Statues and Monuments
Anna Pycka

At one end was King Zygmunt, standing on what looked like an enormous candle, inclined towards the Bernadine church as if he wanted to communicate something to the passers-by. At the other end, Copernicus, holding a motionless globe in one hand, turned his back on the sun which rose every day behind the Karas Palace, ascended over the Society of Friends of Art and went down behind the Zamoyski Palace, as much as to contradict the saying: ‘He stopped the sun and made the earth rotate.’ (223)

In the period covered by The Doll, almost all Warsaw monuments were situated close to the representative Royal Route. The statue of Zygmunt III Vasa (Sigismund III) stood atop a tall column in front of the Royal Caste, overlooking the city. The majestic Nicolaus Copernicus, sculpted by the famous Bertel Thorvaldsen, sat in front of the Society of Friends of Art building. A fine statue of King Jan III Sobieski, erected by King Stanisław August Poniatowski, stood further down the Route, in Agricola Street (today’s Agrykola), right in front of the entrance to the Łazienki park.

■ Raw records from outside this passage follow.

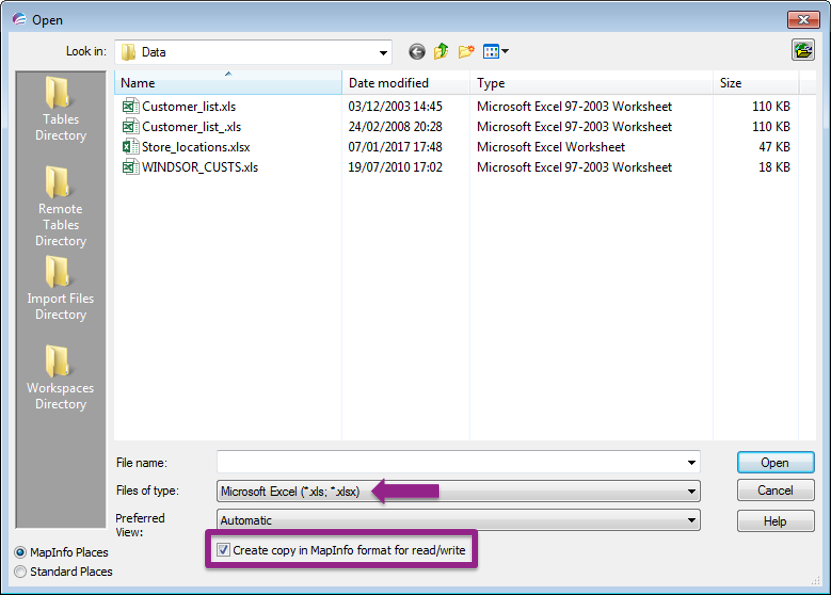
Task: Create a new folder
Action: point(466,51)
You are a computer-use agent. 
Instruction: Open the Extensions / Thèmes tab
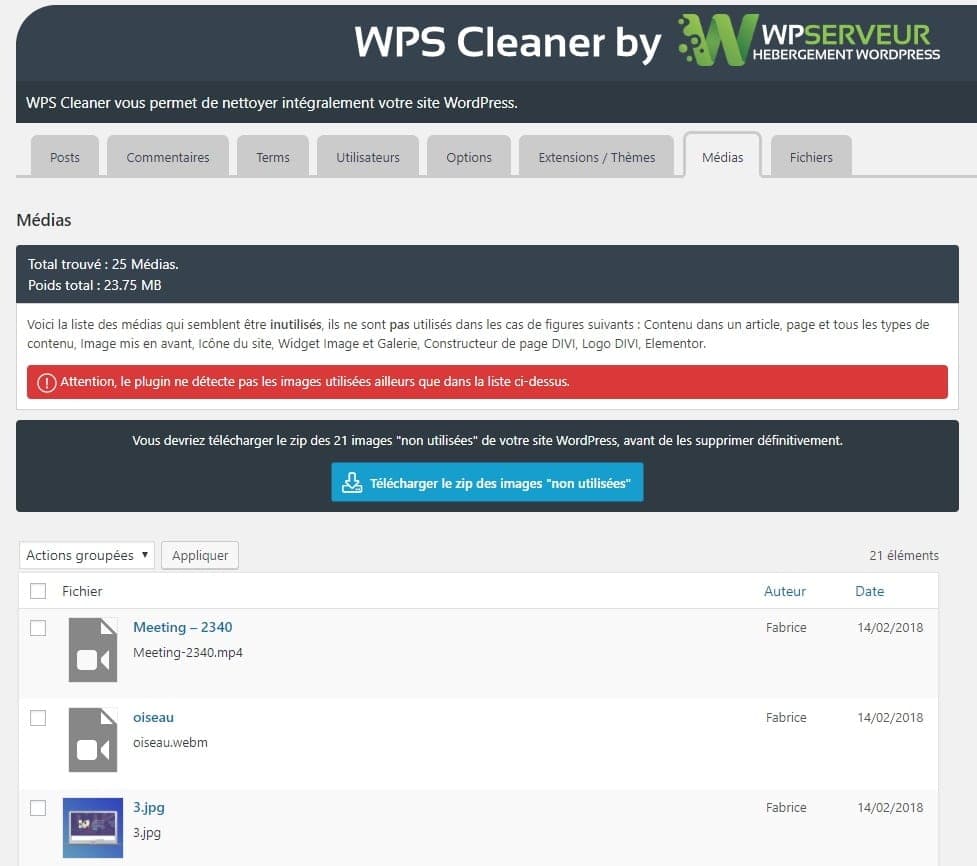tap(596, 157)
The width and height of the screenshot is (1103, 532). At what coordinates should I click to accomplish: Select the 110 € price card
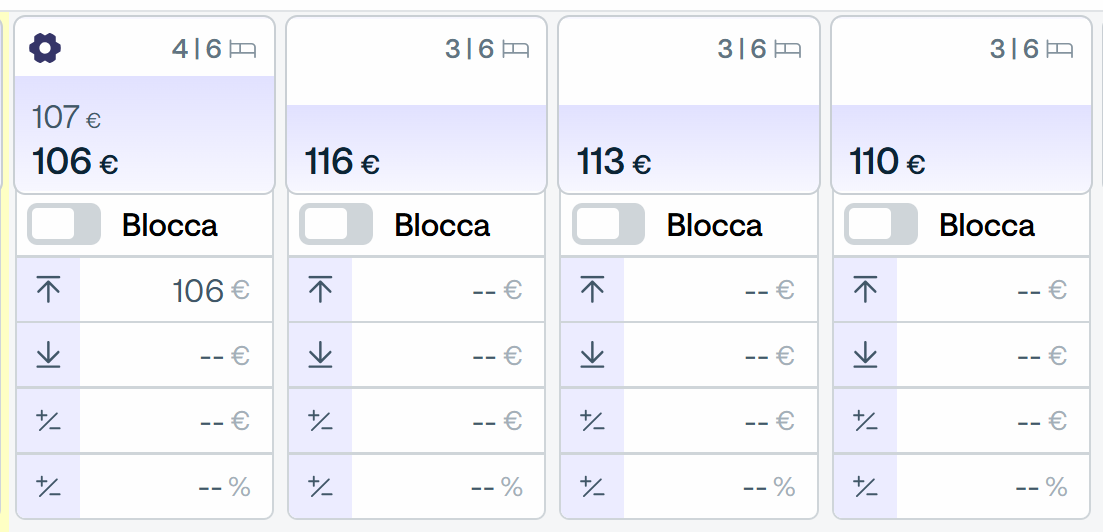pyautogui.click(x=962, y=105)
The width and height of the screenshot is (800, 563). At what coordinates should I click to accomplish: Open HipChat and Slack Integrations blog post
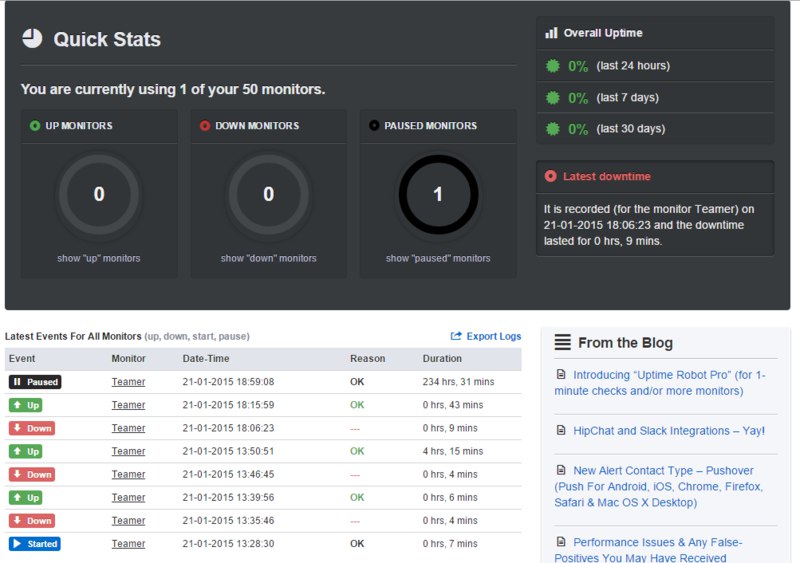[669, 431]
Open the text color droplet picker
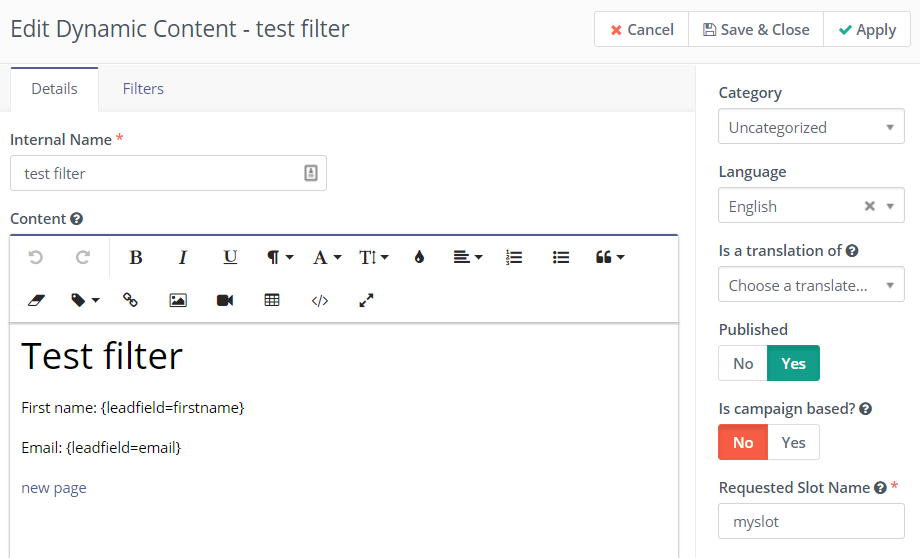This screenshot has width=920, height=558. [x=419, y=258]
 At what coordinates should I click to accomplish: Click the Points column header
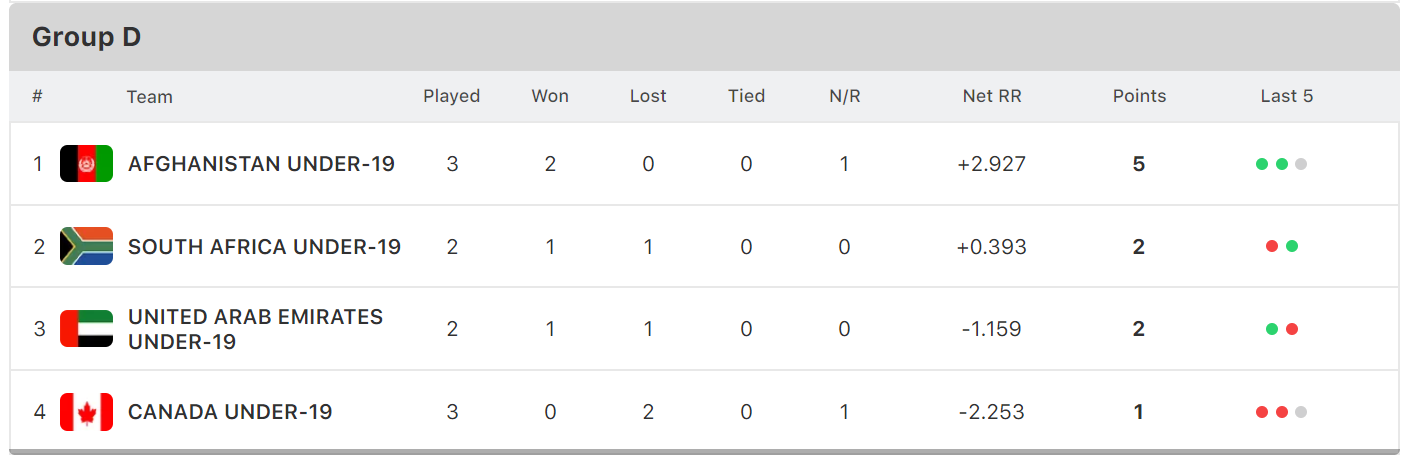point(1139,96)

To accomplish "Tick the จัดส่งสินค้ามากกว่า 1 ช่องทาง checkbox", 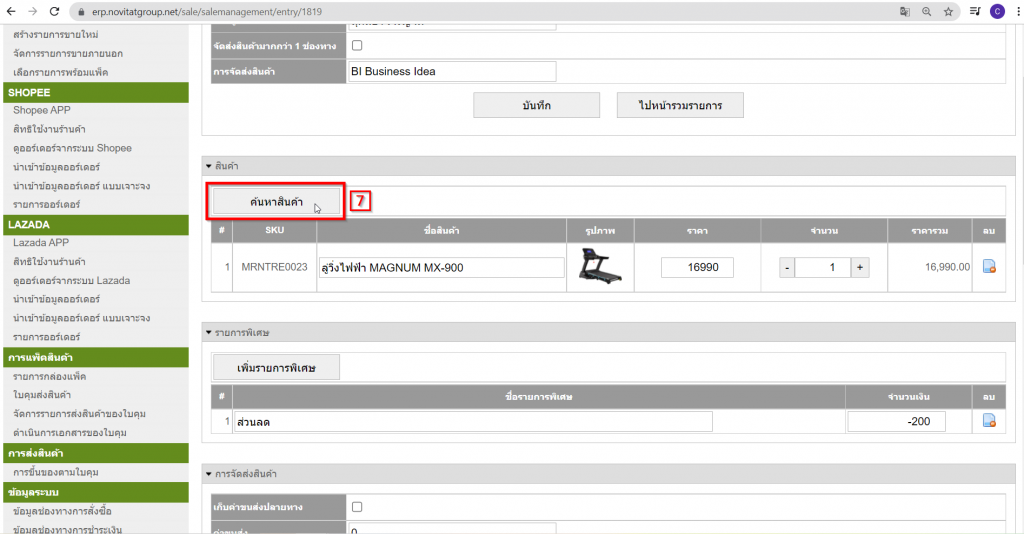I will click(357, 46).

1870 saw the installation of the monument to the Tsarist Viceroy of the Kingdom of Poland, Ivan Paskevich, in front of the Presidential Palace. As Paskevich was commonly hated for the oppressions he imposed on Poles, and his statue stood between those of the respected Zygmunt III Vasa and Copernicus, there was a jokey poem about the former asking the latter: Why has this ass/Come between us? Paskevich’s monument was finally dismantled in 1917, and the equestrian statue of Prince Józef Poniatowski has stood on the site since 1965.

Just across the street, by Saski Square, Russian occupiers’ side during the November Rising. The famous statue of Adam Mickiewicz, which can still be seen today on Krakowskie Przedmieście, was unveiled a few years after the first publication of The Doll.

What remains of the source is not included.